Questa semplice istantanea basterebbe a spiegare il senso estremo della fortunata quanto abusata espressione di situazione kafkiana: come si può essere in stato di arresto e continuare a vivere la propria vita, senza che nessuna delle proprie abitudini subisca un cambiamento? In uno stato di diritto ciò parrebbe impossibile, eppure avviene.
Lo scrittore mette subito in chiaro attraverso un magistrale non-detto quella che sarà poi la vera condanna di K.: condannato a essere condannato. Il giovane procuratore di banca vuole a tutti costi conoscere le cause della sua condizione, il suo inizia a essere un vero e proprio tormento, è angosciato, sul lavoro rende meno ed è sempre più coinvolto nell’assurdo turbinìo del suo caso. Nelle mansarde calde e pesanti del tribunale più volte gli viene spiegato che la cosa fondamentale in un processo come il suo è quello di mostrarsi sempre preparato, mai fuori posto poiché ai giudici nulla sfugge – è questa l’inafferrabilità della Legge, quel che realmente conta è il processo e non la sentenza.
L’esistenza di K. è perciò dunque irrimediabilmente corrotta e mutata, ogni interesse è frivolo poiché ciò che desidera ardentemente è essere assolto. Molte persone si prestano in suo soccorso, tutte però in maniera distante e restìa. Accusato di crimini che non ha commesso e che tuttavia non esistono, viene naturale allora chiedersi come possa preoccuparsi un individuo che ha commesso un crimine inesistente. Ecco che il processo, da status diventa ragione: K. vive per il suo processo, vive per sapere e per risolvere; la narrazione si adegua a questa condizione e diventa asfissiante, in molti passaggi sembra di essere realmente nelle basse mansarde del tribunale o schiacciati sotto lo spleen di una città cupa e smorta che potrebbe essere uscita dal pennello di De Chirico.
Quando così in preda al valzer dei tentativi K. inizia a sperimentare anche i consigli più assurdi, come le alternative che propone il pittore, o gli insegnamenti del sacerdote che incontra nel duomo, al capitolo nono, ecco che tutto appare chiaro. Il sacerdote racconta una storia dal sapore allegorico sull’inafferrabilità della Legge, e solo allora K. scopra che «la menzogna diventa l’ordinatrice dell’universo».
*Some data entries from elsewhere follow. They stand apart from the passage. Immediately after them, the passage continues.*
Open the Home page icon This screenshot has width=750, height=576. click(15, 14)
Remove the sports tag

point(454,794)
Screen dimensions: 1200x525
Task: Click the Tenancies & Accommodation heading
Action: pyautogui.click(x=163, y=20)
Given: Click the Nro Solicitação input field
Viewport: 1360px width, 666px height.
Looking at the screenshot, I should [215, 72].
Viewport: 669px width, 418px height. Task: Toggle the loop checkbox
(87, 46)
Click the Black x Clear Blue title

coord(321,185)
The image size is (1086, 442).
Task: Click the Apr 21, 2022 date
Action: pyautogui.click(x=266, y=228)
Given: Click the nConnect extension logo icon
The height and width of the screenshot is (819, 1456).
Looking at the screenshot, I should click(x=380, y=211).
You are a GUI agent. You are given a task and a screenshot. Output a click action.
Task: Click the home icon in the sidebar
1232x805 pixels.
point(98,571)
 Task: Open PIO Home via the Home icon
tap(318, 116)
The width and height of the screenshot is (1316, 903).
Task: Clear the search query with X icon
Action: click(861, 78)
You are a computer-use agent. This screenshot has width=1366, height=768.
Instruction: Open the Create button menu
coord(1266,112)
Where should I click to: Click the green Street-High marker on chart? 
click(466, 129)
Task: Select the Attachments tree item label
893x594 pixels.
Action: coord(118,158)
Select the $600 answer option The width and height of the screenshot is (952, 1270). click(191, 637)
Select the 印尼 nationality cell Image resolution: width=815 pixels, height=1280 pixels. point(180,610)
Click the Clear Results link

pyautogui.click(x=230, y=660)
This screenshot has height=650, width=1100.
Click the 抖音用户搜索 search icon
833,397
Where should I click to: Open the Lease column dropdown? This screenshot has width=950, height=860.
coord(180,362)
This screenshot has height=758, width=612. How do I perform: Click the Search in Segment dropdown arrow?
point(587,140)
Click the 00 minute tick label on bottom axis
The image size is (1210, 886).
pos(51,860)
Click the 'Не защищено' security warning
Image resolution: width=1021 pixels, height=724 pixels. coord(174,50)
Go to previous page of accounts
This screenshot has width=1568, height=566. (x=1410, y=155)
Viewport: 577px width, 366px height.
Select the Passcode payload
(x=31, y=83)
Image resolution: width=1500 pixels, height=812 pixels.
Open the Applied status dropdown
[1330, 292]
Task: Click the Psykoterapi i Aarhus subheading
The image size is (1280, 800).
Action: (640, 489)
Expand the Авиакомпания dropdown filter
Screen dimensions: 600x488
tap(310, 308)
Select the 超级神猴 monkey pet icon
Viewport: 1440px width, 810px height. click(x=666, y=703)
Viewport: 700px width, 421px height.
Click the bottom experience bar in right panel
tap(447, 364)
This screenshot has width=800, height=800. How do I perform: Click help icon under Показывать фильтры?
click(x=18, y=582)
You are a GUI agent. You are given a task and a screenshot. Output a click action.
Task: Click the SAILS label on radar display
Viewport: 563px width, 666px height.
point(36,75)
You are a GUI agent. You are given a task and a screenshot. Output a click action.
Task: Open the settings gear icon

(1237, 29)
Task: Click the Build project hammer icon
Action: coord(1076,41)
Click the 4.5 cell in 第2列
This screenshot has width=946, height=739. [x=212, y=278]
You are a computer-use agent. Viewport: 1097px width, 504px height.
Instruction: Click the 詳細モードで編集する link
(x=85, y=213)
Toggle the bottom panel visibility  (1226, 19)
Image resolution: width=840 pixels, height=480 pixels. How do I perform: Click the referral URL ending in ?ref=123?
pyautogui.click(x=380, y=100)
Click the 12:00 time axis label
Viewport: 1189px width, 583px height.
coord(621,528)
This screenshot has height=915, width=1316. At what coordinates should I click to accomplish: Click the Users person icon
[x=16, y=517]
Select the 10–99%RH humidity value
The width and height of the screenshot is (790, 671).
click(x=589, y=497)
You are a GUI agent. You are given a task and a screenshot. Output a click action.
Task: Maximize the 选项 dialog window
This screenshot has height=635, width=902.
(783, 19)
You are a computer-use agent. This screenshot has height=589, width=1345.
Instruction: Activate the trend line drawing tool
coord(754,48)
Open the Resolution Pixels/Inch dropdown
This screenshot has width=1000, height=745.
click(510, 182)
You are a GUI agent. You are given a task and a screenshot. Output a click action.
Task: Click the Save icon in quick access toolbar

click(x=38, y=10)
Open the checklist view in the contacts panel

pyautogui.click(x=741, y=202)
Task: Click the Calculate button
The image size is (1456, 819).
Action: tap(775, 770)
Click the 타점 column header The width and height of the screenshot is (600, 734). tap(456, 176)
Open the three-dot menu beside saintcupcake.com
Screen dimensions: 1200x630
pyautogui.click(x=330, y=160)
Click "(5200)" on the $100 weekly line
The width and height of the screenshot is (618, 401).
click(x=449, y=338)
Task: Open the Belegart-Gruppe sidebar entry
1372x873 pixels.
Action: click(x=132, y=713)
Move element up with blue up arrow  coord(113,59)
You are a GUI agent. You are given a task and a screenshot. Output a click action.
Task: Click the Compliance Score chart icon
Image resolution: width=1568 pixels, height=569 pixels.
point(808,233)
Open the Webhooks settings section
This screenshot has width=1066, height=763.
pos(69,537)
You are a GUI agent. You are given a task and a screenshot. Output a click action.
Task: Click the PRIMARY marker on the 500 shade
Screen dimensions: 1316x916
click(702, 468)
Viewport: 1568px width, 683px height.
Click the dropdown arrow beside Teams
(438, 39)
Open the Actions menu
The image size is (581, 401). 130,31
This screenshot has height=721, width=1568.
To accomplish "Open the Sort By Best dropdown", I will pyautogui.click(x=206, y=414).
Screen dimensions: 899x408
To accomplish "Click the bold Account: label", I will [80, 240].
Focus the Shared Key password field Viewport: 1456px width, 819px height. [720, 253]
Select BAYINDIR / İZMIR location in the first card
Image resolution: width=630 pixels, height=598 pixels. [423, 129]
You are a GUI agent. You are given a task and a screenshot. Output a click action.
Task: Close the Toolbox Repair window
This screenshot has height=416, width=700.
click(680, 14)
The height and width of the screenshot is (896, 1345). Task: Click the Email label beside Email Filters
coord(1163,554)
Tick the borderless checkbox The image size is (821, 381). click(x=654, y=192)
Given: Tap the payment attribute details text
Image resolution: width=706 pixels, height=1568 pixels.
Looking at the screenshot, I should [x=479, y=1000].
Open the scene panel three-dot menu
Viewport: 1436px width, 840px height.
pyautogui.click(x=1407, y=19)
Alla vigilia del suo trentunesimo compleanno, tutto pare compiuto, K. non si scompone e accetta il suo destino, è consapevole della sua condizione alla mercé della Legge. La narrazione cambia, lo stile di Kafka muta a favore di una narrazione più scorrevole e meno artefatta poiché, essendo quest’ultima lo specchio della psicologia del protagonista, ora non ha più motivo di essere angosciosa. Anche l’ambientazione è diversa, nel cielo è appesa una grande luna, l’aria è calma… fin troppo piatta. Che K. abbia trovato la serenità nella sua rassegnazione non ci è dato saperlo, eppure l’ultimo passaggio, a conclusione del libro, lascia aperto quello spiraglio shakespeariano in cui, sulla scena vuota, sulla pagina bianca è lo spettatore a completare l’opera.
Dov’era il giudice, che lui non aveva mai visto? Dov’era l’Alta Corte, davanti a cui non era mai giunto? Levò le mani allargando le dita.
Ma sulla gola di K. si posarono le mani di uno dei due signori, mentre l’altro spingeva il coltello in fondo al cuore rigirandolo due volte. Con gli occhi ormai spenti K. vide ancora come i signori, guancia a guancia davanti al suo volto, spiavano l’attimo risolutivo. – Come un cane! – disse, e fu come se la vergogna gli dovesse sopravvivere.